**WHAT TO WORK ON**
[a] Set down the passage of the forum thread below, starting with "Of course, there's" and going on through "Super meaty goodness.".
[b] According to the forum thread below, why did upgrading from an '886 to a '986 require new binaries?

**EXTRACTED TEXT**
———

Of course, there's always the outside chance that the experiment worked so well that Intel is keeping an architecture inspired by the Larrabee research project it in reserves for after it's gone as far as it can shrinking transistors and needs something new to sell.

[1] http://www.trustedreviews.com/opinions/intel-larrabee-an-int...

First off, I love the post! Super meaty goodness.

I read-ish the whole set of slides and it sounds pretty good (the devil is always in the details), but I got a little worried about VLIW-ish issues when [in the slides] he said on slide #57:

    The compiler controls when ops issue
One of the big issues with VLIW was that the compiler had to be intimately aware of processor architecture. So when you upgraded your '886 to a '986 you needed new binaries because the '986 had more registers or executions units. [I assume Itanium fixed some of this, but it also sunk my interest in VLIW.]

Is this architecture going to face the same issue?

———

**MATERIAL**
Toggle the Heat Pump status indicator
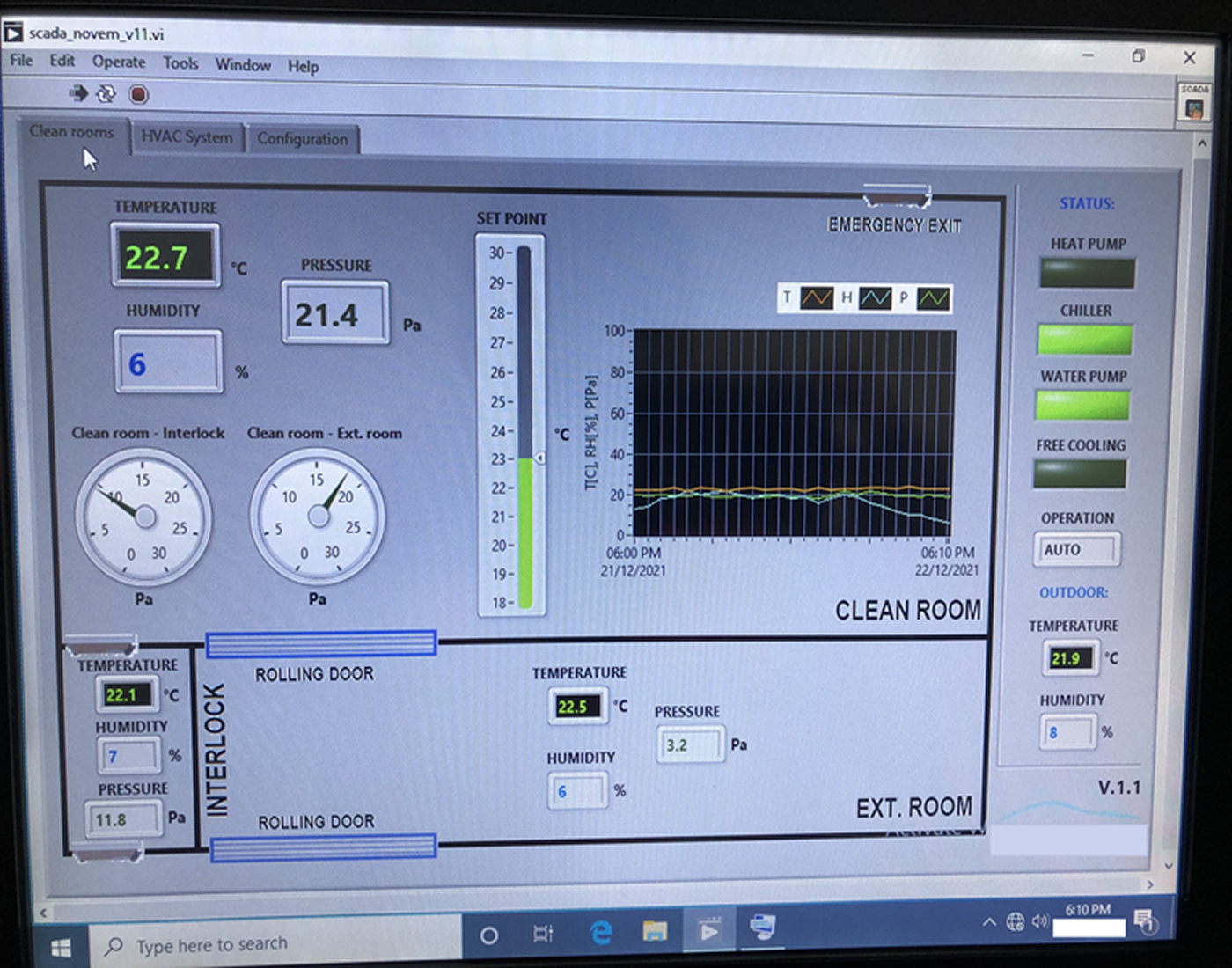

———

**TASK ANSWERS**
[a]
Of course, there's always the outside chance that the experiment worked so well that Intel is keeping an architecture inspired by the Larrabee research project it in reserves for after it's gone as far as it can shrinking transistors and needs something new to sell.

[1] http://www.trustedreviews.com/opinions/intel-larrabee-an-int...

First off, I love the post! Super meaty goodness.

[b] The '986 had more registers or execution units.